When the line containing "Open MA (200, close) dropdown arrow" appears in the listing below, set it down along with each later line through the end, exactly as written, and nothing before it.

+-------+

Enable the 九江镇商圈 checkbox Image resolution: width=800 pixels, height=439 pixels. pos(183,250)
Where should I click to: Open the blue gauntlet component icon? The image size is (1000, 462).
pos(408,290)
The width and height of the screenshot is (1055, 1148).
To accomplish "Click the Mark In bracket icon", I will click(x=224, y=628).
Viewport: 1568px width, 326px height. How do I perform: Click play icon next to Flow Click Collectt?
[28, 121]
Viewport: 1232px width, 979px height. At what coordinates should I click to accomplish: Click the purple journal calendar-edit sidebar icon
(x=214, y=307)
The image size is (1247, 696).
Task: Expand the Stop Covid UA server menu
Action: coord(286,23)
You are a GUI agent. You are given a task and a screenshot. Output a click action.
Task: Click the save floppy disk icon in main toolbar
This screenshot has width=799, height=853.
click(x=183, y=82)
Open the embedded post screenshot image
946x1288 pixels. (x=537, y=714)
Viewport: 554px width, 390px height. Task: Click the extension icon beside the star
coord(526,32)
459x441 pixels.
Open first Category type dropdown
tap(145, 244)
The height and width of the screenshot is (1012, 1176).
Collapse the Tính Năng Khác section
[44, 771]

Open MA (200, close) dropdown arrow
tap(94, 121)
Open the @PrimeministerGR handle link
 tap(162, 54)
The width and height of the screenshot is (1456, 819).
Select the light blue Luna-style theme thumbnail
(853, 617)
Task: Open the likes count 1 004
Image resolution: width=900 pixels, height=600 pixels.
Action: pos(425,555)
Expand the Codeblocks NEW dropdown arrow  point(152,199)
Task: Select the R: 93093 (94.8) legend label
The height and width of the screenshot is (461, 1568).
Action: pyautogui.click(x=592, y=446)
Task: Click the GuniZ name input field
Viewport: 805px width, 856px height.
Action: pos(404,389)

+-------+

● Final answer:
Open MA (200, close) dropdown arrow
tap(94, 121)
Open the @PrimeministerGR handle link
 tap(162, 54)
The width and height of the screenshot is (1456, 819).
Select the light blue Luna-style theme thumbnail
(853, 617)
Task: Open the likes count 1 004
Image resolution: width=900 pixels, height=600 pixels.
Action: pos(425,555)
Expand the Codeblocks NEW dropdown arrow  point(152,199)
Task: Select the R: 93093 (94.8) legend label
The height and width of the screenshot is (461, 1568).
Action: pyautogui.click(x=592, y=446)
Task: Click the GuniZ name input field
Viewport: 805px width, 856px height.
Action: pos(404,389)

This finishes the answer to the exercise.